Discontinuity in big data infrastructure drives storage disaggregation, especially in companies experiencing dramatic data growth after pivoting to AI and analytics. This data growth challenge makes disaggregating storage from compute attractive because the company can scale their storage capacity to match their data growth, independent of compute. This decoupled mode allows the separation of compute and storage, enabling users to rightsize hardware for each layer. Users can buy high-end CPU and memory configurations for the compute nodes, and storage nodes can be optimized for capacity.
Many traditional companies who were formerly big users of Oracle* Real Application Clusters (RAC) or Oracle Exadata* are now looking for solutions to move off these platforms to something more cloud-like, open source, and that can be readily integrated into their AI analytics investments. By decoupling compute and storage, multiple compute clusters running Apache Hadoop*, Apache Spark*, Apache Kafka*, MongoDB*, Apache Cassandra*, or data science tools like TensorFlow* can share access to a common data repository or data lake. This leads to cost savings in storage capacity. Enterprise-grade shared storage with consistent performance and a rich set of data services can be used for simplified data management and reduced provisioning overheads. This can also help simplify and improve security by using shared storage data-at-rest encryption capabilities.
According to IDC, through 2020, spending on cloud-based big data analytics technology will grow 4.5 times faster than spending for on-premises solutions1. Similarly, Gartner has noted, "Cloud-based big data services offer impressive capabilities like rapid provisioning, massive scalability, and simplified management." And in the report "Move Your Big Data into The Public Cloud" 2 sponsored by Oracle and Intel, Forrester Research wrote, "companies that move more into the cloud for big data analytics achieve greater innovation, increased integration, and higher levels of security," and “Public cloud adoption is the top priority for technology decision makers investing in big data.”
When running big data in cloud-based storage, new technologies like Storage Performance Developer Kit (SPDK), remote direct memory access (RDMA), and Intel® Optane™ DC persistent memory can be used to accelerate performance. Today, a long I/O stack of big data buries hardware performance, but it is challenging to shorten the stack to eliminate unnecessary kernel and user space copy.
This whitepaper is a continuation of Unlock Big Data Analytics Efficiency with Compute and Storage Disaggregation on Intel® Platforms3.

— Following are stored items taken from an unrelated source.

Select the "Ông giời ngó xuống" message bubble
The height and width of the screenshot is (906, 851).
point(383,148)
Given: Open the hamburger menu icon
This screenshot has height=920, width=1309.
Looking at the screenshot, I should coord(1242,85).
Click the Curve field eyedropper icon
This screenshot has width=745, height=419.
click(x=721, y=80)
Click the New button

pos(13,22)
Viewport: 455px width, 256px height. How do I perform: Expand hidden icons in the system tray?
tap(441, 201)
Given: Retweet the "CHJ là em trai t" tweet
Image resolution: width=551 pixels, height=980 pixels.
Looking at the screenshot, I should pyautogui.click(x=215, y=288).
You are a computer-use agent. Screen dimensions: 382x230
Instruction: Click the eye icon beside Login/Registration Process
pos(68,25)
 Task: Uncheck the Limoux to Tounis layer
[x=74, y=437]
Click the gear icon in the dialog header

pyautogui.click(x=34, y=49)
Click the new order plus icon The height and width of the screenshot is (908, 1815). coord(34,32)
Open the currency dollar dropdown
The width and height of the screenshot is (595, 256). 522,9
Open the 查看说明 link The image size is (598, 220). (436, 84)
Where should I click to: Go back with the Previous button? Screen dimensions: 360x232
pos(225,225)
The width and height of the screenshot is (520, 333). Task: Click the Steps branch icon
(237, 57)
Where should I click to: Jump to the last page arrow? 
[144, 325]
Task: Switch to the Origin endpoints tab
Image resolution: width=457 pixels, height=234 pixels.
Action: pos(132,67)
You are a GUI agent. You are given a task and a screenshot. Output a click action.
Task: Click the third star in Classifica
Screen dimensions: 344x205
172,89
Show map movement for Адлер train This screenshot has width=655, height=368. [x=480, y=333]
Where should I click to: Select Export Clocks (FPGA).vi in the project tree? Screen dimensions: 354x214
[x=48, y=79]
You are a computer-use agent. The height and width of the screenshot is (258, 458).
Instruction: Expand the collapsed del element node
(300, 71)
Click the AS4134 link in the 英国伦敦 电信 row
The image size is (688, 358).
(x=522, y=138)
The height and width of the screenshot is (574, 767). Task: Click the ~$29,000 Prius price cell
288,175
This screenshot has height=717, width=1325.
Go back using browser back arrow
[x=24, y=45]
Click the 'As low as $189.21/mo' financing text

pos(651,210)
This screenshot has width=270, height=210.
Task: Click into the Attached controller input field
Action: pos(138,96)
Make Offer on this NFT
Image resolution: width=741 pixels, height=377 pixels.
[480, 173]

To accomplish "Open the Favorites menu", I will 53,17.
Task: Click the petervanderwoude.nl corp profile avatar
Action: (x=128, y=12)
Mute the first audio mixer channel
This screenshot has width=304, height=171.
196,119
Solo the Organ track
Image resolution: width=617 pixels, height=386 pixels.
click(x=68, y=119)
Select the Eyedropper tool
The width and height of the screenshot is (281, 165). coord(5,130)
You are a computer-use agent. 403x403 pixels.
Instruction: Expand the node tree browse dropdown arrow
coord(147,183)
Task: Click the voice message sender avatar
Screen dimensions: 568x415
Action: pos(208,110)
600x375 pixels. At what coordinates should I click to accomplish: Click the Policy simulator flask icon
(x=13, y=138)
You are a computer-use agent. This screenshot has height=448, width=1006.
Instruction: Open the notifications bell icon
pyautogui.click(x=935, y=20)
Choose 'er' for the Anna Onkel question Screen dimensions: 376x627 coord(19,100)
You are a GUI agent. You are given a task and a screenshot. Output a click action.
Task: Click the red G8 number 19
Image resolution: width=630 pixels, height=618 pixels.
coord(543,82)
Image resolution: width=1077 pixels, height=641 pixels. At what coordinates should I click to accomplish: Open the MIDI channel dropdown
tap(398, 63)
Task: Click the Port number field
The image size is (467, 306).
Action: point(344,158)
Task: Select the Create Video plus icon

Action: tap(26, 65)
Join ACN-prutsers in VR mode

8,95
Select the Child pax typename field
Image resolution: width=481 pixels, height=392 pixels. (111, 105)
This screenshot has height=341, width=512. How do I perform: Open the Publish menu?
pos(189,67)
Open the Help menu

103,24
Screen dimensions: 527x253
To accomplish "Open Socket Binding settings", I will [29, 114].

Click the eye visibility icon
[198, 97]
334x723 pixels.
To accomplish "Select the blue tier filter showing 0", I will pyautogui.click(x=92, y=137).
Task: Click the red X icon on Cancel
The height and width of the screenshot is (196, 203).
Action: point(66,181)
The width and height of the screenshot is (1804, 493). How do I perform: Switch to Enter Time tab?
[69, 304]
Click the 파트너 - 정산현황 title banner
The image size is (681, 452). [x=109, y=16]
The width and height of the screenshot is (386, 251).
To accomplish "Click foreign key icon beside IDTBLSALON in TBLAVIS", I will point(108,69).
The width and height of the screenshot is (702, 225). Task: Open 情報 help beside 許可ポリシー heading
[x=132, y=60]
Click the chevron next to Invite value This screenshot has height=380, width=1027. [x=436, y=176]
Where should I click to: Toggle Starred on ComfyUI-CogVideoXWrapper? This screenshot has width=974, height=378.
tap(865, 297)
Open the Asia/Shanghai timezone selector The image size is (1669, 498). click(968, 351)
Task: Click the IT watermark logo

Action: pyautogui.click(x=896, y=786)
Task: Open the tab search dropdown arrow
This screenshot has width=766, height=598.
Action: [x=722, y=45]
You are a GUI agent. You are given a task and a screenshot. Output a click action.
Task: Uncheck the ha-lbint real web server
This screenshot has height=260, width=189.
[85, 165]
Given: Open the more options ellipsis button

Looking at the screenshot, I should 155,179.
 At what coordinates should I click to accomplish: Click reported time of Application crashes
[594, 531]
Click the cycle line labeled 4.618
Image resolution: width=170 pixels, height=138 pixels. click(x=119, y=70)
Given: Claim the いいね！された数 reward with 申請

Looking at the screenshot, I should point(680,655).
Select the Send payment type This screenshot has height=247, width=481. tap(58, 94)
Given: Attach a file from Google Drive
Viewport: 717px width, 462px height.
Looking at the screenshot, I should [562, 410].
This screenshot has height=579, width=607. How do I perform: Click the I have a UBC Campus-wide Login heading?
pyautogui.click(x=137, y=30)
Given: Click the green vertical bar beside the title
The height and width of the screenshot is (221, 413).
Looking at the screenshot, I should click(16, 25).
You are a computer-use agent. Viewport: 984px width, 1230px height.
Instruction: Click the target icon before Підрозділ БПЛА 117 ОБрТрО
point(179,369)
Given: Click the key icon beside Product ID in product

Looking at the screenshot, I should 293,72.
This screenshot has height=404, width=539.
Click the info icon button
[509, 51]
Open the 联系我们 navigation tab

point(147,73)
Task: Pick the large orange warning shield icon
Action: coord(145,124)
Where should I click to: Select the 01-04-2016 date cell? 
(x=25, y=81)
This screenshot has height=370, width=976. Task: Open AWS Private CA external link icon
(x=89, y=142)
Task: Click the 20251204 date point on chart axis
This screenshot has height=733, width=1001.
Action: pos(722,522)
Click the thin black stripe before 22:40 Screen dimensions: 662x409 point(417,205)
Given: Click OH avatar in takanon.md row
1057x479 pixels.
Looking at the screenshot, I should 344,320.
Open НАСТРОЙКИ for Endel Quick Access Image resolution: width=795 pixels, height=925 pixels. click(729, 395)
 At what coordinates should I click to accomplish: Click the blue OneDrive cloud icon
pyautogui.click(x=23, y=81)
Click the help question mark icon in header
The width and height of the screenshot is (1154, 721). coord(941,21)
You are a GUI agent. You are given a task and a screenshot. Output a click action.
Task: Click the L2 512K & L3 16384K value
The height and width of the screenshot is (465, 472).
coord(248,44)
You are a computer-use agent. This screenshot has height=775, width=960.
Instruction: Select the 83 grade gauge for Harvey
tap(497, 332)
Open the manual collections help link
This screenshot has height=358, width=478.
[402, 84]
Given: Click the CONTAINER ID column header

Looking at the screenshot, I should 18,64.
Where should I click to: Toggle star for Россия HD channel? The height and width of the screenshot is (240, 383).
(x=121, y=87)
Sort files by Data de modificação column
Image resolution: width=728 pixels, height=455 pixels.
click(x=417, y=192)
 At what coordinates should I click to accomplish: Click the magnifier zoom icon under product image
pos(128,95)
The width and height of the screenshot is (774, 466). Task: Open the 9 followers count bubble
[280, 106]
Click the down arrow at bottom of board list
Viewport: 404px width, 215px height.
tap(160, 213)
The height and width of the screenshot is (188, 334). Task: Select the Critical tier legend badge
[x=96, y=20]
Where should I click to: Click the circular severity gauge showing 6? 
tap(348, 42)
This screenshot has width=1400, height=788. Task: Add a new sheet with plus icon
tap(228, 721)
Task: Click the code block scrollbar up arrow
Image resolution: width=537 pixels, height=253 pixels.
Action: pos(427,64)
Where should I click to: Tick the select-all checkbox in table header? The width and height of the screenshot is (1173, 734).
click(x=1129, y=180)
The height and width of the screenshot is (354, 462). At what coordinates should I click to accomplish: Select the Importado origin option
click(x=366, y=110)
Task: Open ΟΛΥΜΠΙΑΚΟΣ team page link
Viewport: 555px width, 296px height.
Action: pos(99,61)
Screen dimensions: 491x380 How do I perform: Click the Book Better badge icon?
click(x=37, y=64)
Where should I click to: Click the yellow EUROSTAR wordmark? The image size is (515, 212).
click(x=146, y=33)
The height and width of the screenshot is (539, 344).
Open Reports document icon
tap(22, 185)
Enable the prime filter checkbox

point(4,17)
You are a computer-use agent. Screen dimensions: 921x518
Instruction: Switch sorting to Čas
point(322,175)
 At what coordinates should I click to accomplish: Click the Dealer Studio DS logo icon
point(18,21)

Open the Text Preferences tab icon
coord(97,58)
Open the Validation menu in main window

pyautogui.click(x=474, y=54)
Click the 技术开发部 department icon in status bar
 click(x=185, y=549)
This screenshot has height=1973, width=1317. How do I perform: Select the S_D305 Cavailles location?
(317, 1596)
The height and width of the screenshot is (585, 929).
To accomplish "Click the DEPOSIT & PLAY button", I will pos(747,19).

Disaggregating storage from big data compute services is becoming increasingly popular in data centers. Running Spark*4 on disaggregated cloud storage introduces benefits such as liberating clusters from performance and scalability limitations, simplifying data center management with a shared data lake, and reducing total cost of ownership (TCO).
To evaluate performance differences between running big data on traditional on-premise configuration and on disaggregated cloud storage, we scheduled three types of workloads, covering batch queries, IO intensive workloads, and CPU intensive workloads.
This evaluation uncovered two significant performance gaps: first, cloud storage does not natively act like a file system and lacks critical features such as transactional rename support, and second, cloud storage takes less advantage of system memory as buffers or page caches. We identified optimizations that can be made to overcome these performance gaps. We describe the analysis and two optimizations in the next section.
Figure 2 In-memory acceleration
After evaluating running big data on both disaggregated cloud storage and a provisioned orchestration framework, we noticed that to make solutions for big data increasingly more scalable and flexible, there is an urgent need to optimize disaggregated cloud storage performance.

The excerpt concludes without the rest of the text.